*Page*
***

Sounds cool but a few paragraphs earlier, Taibbi wrote:
Shunned during election season by many in his own party, President-elect Trump's closest advisers are a collection of crackpots and dilettantes who will make Bush's cabinet look like the Nobel committee. The head of his EPA transition team, Myron Ebell, is a noted climate-change denier. Pyramid enthusiast and stabbing expert Ben Carson is already being mentioned as a possible Health and Human Services chief. Rudy Giuliani, probably too unhinged by now for even a People's Court reboot, might be attorney general. God only knows who might end up being Supreme Court nominees; we can only hope they turn out to be lawyers, or at least people who played lawyers onscreen. And sitting behind this fun-house nightmare of executive-branch worthies (which Politico speculates will be one of the more "eclectic" cabinets ever) will be a rubber-stamping all-Republican legislature that will attract the loving admiration of tinhorn despots from Minsk to Beijing.
So before mocking Democrats declaring Trump and his people were "agents of Vladimir Putin's Russia," Taibbi said "a rubber-stamping all-Republican legislature that will attract the loving admiration of tinhorn despots from Minsk to Beijing."

And a few paragraphs after telling Democrats they made a mistake by calling Trump supporters racist and the whole basket of deplorables, Taibbi wrote that indeed we were racist:
Most of us smarty-pants analysts never thought Trump could win because we saw his run as a half-baked white-supremacist movement fueled by last-gasp, racist frustrations of America's shrinking silent majority. Sure, Trump had enough jackbooted nut jobs and conspiracist stragglers under his wing to ruin the Republican Party. But surely there was no way he could topple America's reigning multicultural consensus. How could he? After all, the country had already twice voted in an African-American Democrat to the White House.

***

*Information supplied*
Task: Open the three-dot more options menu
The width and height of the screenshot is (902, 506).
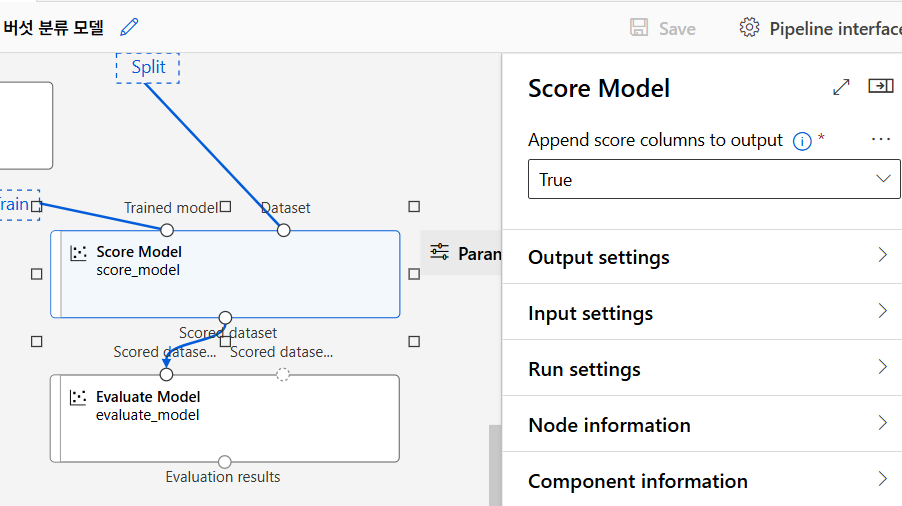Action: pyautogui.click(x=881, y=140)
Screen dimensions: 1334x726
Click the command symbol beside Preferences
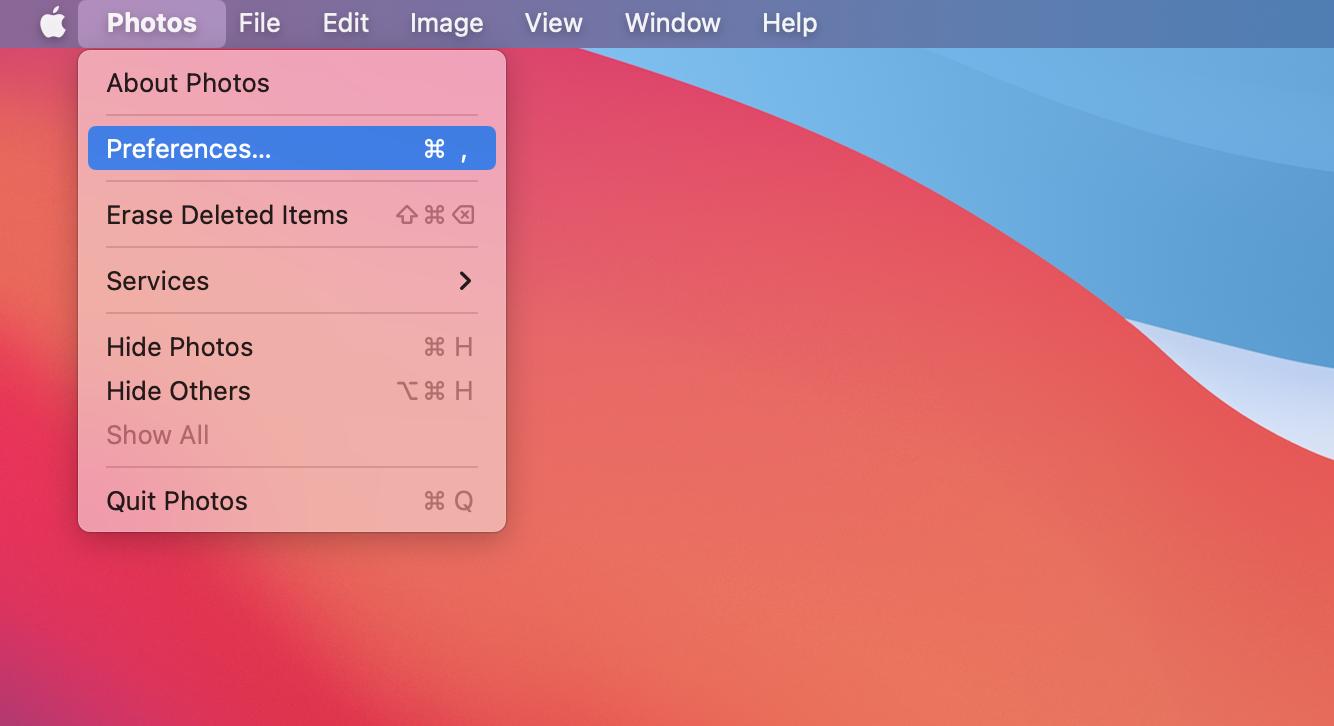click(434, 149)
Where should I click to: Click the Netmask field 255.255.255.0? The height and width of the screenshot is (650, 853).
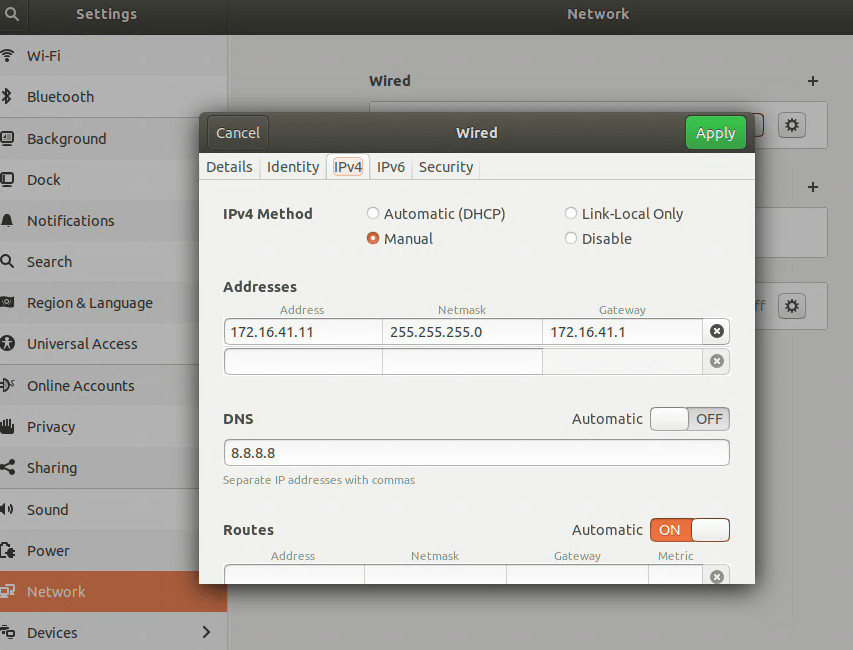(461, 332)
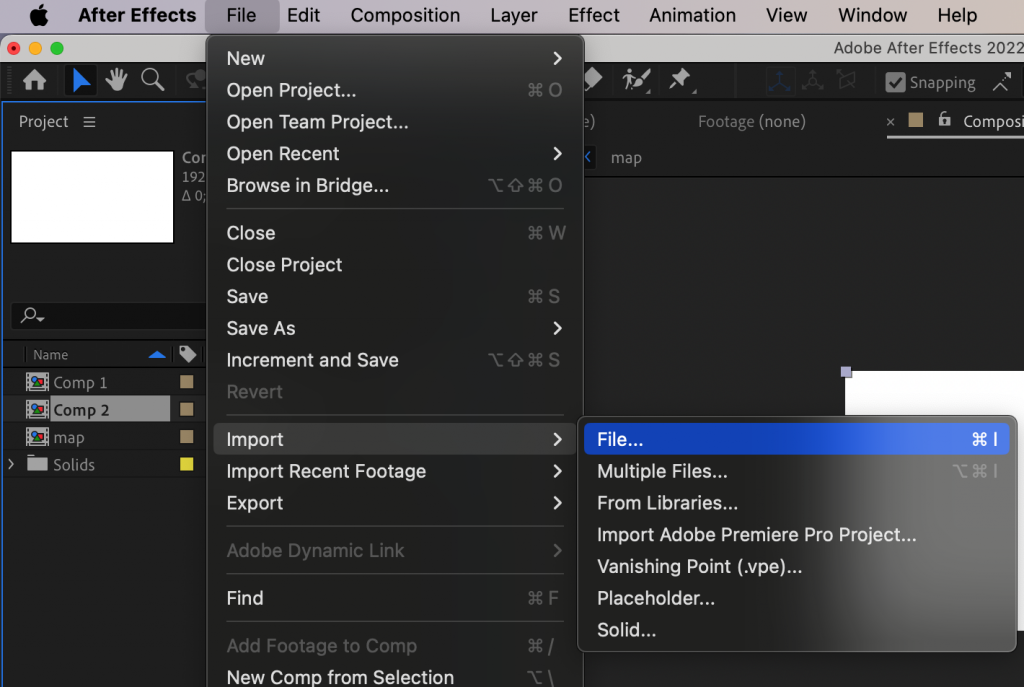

***

*Instruction 1*
Answer from the Taibbi excerpt:
(a) Who is named as head of the EPA transition team?
(b) For which post is Ben Carson said to be mentioned?
(c) How many times, according to the final paragraph, had the country voted an African-American Democrat into the White House?
*Instruction 2*
Carry on the Taibbi excerpt from its last sentence.
The items are not related to the Taibbi excerpt.

*Final result 1*
(a) Myron Ebell
(b) Health and Human Services chief
(c) Twice

*Final result 2*
Yes, Trump's win was a triumph of the hideous racism, sexism and xenophobia that has always run through American society. But his coalition also took aim at the neoliberal gentry's pathetic reliance on proxies to communicate with flyover America. They fed on the widespread visceral disdain red-staters felt toward the very people Hillary Clinton's campaign enlisted all year to speak on its behalf: Hollywood actors, big-ticket musicians, Beltway activists, academics, and especially media figures.
As heir to Thompson (who knew "flyover country") and Crouser (who knew journalists know jack) Taibbi is a disappointment.

And even though he is more than a decade older than Thompson was covering the 1972 campaign, Taibbi is a big crybaby.

Someone in New York City told him to "f*** yourself"?

Well, what do he expect from people the press labels as sexist, racist, xenophobic, and unAmerican? "Welcome, sonny"? "Make yourself at home"? "Marry my daughter"?

But it was not personal.

It was directed to the press in general.

And what did Chris Cillizza of the Washington Post say about the press?
One of Donald Trump's hobby horses during the presidential campaign and even now that he has emerged as the president-elect is how deeply negative the media coverage of him was during the 2016 race. Turns out he was right, according to a new study out of Harvard's Shorenstein Center on Media, Politics and Public Policy.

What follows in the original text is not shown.